In seguito, Vodafone aveva quindi comunicato che stava approfondendo la questione per consentire anche l’utilizzo del servizio VoIP con terminali diversi. Tale comunicazione venne anche resa nota ai clienti, con la seguente nota ufficiale dell’operatore:

“Vodafone sta provvedendo ad adeguare la propria infrastruttura di rete al fine di consentire l’accesso ad internet con modem scelti dal cliente e compatibili con la rete di Vodafone.
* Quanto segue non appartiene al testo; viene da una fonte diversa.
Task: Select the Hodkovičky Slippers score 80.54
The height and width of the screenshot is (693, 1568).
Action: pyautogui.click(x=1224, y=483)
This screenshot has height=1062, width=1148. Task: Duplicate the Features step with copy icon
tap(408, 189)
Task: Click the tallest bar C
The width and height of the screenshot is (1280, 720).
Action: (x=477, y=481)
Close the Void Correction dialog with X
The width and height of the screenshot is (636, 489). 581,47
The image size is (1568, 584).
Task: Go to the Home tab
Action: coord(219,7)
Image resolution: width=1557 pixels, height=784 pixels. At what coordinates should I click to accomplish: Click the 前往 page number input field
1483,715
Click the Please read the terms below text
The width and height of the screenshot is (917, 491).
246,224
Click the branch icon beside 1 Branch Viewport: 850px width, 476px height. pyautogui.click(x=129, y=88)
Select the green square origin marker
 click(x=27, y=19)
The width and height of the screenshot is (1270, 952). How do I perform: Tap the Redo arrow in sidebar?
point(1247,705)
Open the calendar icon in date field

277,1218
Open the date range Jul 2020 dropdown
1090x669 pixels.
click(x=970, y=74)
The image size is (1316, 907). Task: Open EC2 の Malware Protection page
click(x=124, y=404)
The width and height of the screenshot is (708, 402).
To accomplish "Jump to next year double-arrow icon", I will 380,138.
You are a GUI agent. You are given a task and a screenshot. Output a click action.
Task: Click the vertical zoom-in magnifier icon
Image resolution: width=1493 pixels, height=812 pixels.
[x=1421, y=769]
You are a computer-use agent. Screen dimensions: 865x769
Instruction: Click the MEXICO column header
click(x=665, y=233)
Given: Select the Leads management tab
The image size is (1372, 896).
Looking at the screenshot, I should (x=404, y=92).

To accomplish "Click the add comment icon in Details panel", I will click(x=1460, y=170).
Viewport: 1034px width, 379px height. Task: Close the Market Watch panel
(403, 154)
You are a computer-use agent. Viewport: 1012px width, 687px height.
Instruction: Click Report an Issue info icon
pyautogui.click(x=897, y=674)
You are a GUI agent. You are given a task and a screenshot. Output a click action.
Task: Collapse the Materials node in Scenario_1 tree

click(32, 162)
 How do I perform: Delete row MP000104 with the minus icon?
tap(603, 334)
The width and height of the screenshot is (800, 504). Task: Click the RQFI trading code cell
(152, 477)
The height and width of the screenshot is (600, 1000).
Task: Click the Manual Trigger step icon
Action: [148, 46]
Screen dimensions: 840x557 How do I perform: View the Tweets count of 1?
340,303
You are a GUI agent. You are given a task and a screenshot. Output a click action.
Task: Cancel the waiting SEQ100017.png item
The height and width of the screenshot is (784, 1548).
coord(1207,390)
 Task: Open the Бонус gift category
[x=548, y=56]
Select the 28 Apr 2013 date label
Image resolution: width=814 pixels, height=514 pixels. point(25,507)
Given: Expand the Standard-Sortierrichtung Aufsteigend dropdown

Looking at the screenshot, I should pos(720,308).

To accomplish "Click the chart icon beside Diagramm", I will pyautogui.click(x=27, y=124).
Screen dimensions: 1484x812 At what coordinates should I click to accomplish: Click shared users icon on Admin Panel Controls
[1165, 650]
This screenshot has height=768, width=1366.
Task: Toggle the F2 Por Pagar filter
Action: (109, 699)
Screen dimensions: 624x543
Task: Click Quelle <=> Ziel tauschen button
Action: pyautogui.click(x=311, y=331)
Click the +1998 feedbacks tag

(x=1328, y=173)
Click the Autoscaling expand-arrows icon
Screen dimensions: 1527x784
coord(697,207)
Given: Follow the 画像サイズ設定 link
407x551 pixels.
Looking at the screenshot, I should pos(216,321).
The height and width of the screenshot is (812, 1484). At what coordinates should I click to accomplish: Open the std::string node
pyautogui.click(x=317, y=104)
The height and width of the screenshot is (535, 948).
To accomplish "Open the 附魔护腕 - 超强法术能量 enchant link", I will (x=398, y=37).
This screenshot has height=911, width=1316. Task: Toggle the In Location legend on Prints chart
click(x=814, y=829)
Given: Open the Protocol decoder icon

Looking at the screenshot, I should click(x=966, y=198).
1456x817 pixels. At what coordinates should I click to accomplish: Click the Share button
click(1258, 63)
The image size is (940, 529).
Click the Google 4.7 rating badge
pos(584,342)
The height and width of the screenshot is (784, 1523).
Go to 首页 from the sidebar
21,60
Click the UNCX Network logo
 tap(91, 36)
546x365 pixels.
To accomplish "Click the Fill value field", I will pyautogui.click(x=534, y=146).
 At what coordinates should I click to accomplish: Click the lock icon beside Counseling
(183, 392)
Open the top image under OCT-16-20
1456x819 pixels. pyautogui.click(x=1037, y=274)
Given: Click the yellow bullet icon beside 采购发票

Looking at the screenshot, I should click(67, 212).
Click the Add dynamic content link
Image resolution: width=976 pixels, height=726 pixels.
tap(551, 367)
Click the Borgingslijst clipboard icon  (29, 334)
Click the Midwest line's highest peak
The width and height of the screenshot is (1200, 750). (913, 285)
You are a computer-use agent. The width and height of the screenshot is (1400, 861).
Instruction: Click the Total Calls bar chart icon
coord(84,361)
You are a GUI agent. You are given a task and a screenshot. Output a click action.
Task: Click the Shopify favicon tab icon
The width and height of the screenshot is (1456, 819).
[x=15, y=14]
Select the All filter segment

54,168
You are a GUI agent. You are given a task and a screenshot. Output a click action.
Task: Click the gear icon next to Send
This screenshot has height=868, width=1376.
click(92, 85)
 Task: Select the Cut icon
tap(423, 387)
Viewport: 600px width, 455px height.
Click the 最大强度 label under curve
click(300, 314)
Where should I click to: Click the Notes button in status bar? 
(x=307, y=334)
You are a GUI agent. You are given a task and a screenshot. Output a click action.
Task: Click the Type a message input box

Non appena completate le attività, Vodafone provvederà a darne adeguata informativa in tale sezione e comunque ad inizio 2019. Qualora il cliente volesse migrare verso altro operatore, Vodafone non addebiterà alcun costo in caso di mancata restituzione della Vodafone Station.”

Alla fine, l’accesso a internet con un modem alternativo era stato reso disponibile ai clienti a partire dal mese di Febbraio 2019, mentre per il servizio VoIP l’operatore doveva ancora completare alcune analisi.

L’AGCOM aveva dunque riscontrato un ritardo di Vodafone nella pubblicazione delle credenziali per configurare un modem alternativo, pari a circa tre mesi (a Febbraio 2019 invece del 30 Novembre 2018), a cui si aggiungeva l’impossibilità di utilizzare il servizio VoIP in caso di utilizzo di un modem alternativo anche fino al mese di Aprile 2019.

Su questa doppia circostanza si basava il procedimento sanzionatorio avviato dall’AGCOM, che minacciava sanzioni fino a 2.500.000 euro.

vodafone station

Nelle sue memorie difensive, Vodafone ha sempre sottolineato la buona fede della propria condotta, richiamando la necessità di dover riprogettare le logiche di funzionamento dell’offerta revisionata in seguito alla delibera sul modem libero, anche per permettere al cliente di godere dei medesimi livelli qualitativi ottenuti con la Vodafone Station.

Vodafone sosteneva inoltre che le caratteristiche tecniche della Vodafone Station, oltre agli ingenti investimenti sostenuti, avrebbero dovuto giustificare una deroga rispetto all’adeguamento prospettato dalla delibera sul modem libero.

A ciò si aggiungeva, sottolineava Vodafone, la consapevolezza dell’Autorità in merito alle criticità sull’implementazione dei requisiti previsti dalla delibera, che l’avevano spinta ad avviare alcune interazioni con gli operatori per approfondire le richieste di restrizioni all’utilizzo di terminali terzi.

Per finire, con riferimento all’accesso al servizio VoIP tramite modem alternativo, Vodafone ha informato l’Autorità sul completamento delle attività nella fine del mese di Maggio 2019, dopo una serie di confronti e interazioni. Per queste ragioni, Vodafone concludeva che l’Autorità avrebbe dovuto considerare il comportamento collaborativo della società, così come la sua buona fede. A ciò si aggiungeva la considerazione del fatto che Vodafone ha contattato tutti i clienti interessati con un’informativa in merito all’utilizzo di modem alternativi alla Vodafone Station.

L’Autorità ha deciso dunque di archiviare anche il procedimento nei confronti di Vodafone, in quanto ha ritenuto che l’azienda si sia prontamente attivata per adeguarsi al disposto regolamentare, nonostante le tempistiche si siano estese per via delle novità delle condizioni tecniche e amministrative introdotte dal Regolamento sul modem libero.